**TASK PROMPT:** Wherever a line holds the word "computer", copy that line from the data.

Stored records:
== == ==
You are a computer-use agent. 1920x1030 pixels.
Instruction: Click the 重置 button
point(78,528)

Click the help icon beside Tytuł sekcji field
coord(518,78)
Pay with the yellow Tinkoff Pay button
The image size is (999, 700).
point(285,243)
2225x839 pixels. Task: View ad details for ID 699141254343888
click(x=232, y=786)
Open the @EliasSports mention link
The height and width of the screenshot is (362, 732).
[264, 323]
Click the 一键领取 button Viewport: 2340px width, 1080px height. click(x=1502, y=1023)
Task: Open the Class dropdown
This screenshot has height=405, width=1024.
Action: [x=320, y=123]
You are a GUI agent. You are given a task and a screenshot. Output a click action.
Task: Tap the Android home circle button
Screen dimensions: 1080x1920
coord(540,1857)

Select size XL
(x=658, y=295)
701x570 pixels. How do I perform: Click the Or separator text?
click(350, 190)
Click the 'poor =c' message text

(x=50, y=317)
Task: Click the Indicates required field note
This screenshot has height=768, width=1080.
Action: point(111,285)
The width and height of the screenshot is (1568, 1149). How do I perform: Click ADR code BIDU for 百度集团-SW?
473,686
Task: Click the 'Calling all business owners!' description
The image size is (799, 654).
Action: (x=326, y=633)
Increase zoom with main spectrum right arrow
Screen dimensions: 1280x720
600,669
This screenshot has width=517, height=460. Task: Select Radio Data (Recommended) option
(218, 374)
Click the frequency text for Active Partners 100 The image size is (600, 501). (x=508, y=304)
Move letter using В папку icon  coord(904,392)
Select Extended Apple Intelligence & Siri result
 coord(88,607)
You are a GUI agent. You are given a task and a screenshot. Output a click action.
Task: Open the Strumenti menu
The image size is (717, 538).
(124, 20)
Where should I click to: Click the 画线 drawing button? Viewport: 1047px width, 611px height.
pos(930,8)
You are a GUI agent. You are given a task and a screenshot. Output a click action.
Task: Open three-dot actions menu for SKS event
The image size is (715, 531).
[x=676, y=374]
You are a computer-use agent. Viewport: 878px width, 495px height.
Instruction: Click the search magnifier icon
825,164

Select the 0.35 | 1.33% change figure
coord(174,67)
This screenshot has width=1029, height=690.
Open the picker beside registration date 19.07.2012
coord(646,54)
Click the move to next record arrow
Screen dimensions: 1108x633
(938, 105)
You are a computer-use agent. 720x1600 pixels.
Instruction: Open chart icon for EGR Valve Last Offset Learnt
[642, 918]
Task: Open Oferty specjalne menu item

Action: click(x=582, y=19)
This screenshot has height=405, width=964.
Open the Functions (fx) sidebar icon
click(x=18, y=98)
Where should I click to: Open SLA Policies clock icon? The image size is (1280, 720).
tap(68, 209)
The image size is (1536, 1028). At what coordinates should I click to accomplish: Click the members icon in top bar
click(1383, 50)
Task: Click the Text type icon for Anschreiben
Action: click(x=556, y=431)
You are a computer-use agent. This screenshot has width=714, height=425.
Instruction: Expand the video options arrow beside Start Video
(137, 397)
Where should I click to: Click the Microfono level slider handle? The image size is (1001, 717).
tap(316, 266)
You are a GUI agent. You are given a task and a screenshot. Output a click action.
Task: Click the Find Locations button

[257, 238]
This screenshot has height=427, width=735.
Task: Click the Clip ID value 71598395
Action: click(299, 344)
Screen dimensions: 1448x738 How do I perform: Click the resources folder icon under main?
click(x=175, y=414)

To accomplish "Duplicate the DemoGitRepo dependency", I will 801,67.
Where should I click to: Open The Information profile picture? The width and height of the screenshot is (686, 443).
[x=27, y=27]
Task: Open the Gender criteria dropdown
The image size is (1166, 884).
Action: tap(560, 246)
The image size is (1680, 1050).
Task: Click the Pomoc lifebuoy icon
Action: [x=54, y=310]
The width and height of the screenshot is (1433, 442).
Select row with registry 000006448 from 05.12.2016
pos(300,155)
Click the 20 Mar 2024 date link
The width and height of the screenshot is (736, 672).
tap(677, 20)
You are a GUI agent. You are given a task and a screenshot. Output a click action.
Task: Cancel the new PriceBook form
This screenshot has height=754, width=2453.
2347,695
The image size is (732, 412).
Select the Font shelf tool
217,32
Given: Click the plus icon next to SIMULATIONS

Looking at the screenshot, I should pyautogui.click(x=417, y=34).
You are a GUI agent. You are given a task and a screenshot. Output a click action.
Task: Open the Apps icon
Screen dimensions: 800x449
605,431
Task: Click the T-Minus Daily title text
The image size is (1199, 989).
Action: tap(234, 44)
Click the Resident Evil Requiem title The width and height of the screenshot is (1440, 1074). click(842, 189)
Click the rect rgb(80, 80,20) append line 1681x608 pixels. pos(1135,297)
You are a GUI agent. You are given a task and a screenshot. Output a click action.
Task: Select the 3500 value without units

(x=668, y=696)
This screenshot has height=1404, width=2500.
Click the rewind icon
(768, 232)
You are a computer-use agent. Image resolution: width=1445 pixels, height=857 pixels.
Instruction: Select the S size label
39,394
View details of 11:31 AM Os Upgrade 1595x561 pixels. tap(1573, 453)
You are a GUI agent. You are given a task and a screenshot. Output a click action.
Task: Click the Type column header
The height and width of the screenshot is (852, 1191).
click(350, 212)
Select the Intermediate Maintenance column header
== == ==
**FINAL ANSWER:**
You are a computer-use agent. 1920x1030 pixels.
You are a computer-use agent. Viewport: 878px width, 495px height.
You are a computer-use agent. 720x1600 pixels.
You are a computer-use agent. This screenshot has width=714, height=425.
You are a computer-use agent. Image resolution: width=1445 pixels, height=857 pixels.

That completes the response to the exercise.